Ivy Tripp, si lascia trasportare lungo tredici tracce. Tralasciando per un momento la prima e l’ultima, parlerò in maniera generale di quello che ci attende al loro interno: le canzoni sono brevi (poche di esse superano appena i tre minuti), i momenti elettrici sono quelli più carichi e che restano ben in testa; i pezzi acustici o al pianoforte lasciano invece un po’ di amaro in bocca, rallentando in maniera talvolta eccessiva il lavoro e creando dei grossi sbadigli, comunque, mai capaci di farci addormentare a causa della loro contenuta lunghezza.

Nel loro complesso le canzoni ricordano molto da vicino i lavori pre-Keep It Like a Secret dei Built To Spill e dei Galaxie 500; si possono captare anche i Pavement (Less Than) e addirittura in The Dirt ritroviamo il giro d’accordi di Son Of A Gun dei The Vaselines; ovviamente non posso esimermi dal nominare gli Swearin’, la band della sorella gemella (Allison) che con Waxahatchee condivide le sonorità.

Ritorniamo dunque a parlare delle due tracce che abbracciano l’album: più lunghe di tutte le altre (entrambe attorno ai cinque minuti), molto interessanti e sperimentali, nel loro piccolo per Waxahatchee. La prima traccia: Breathless, si estende sopra un tappeto d’organo distorto che crea un’ambiente teso, spezzato dalla voce angelica di Katie e da una flebile chitarra in feedback. L’ultimo pezzo: Bonfire, potrebbe essere tranquillamente una traccia dei Galaxie 500. Lenta e dilatata con appena una percettibile chitarra fuzzeggiante; la voce, forse troppo edulcorata, sovrasta la melodia che si lascia trasportare fino a svanire.

Il disco, come detto, ha 2-3 punti calanti che non raggiungono mai il punto di rottura e sono uno smacco rispetto ai suoi due precedenti lavori, molto lineari per tutta la loro durata.

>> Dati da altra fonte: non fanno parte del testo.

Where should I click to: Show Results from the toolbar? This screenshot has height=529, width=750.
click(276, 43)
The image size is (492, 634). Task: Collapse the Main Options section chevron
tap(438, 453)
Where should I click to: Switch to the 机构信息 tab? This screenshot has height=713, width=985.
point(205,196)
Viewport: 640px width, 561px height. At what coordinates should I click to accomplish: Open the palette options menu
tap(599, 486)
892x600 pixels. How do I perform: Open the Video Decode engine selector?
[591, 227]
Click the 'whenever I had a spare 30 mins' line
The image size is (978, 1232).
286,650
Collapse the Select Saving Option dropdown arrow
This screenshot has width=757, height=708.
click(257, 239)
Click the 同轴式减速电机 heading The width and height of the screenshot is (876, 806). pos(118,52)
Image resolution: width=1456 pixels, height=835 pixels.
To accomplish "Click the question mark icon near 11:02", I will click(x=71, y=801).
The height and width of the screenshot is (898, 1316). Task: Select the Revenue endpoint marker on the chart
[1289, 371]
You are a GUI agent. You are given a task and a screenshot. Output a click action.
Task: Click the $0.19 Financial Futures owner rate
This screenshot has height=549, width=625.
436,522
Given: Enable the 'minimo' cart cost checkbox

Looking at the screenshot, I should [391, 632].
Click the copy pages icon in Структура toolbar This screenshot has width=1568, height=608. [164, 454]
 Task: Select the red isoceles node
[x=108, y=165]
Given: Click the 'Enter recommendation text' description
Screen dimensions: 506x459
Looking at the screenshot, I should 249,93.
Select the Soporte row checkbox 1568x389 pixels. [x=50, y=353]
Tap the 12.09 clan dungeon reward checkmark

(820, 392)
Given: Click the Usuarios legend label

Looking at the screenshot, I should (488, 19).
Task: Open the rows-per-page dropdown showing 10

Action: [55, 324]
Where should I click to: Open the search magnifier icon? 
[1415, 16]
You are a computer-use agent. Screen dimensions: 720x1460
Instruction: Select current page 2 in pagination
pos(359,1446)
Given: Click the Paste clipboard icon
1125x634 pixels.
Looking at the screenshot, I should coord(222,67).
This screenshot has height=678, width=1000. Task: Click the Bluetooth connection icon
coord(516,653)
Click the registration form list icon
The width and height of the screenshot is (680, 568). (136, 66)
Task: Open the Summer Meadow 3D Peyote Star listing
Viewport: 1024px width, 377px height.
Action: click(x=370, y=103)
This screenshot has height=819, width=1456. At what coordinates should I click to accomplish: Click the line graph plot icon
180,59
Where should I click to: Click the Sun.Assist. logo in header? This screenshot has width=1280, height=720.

Bisogna però ammettere che le due canzoni poste all’estremo del disco e certe strutture ricercate delle altre canzoni, sono apprezzate. Se vengono raggiunti degli abissi, ci sono anche dei picchi, un rischio probabilmente che era stato già valutato; dunque, un passo avanti e un passo indietro, un album di passaggio.

Tracce consigliate: Less Than, Bonfire.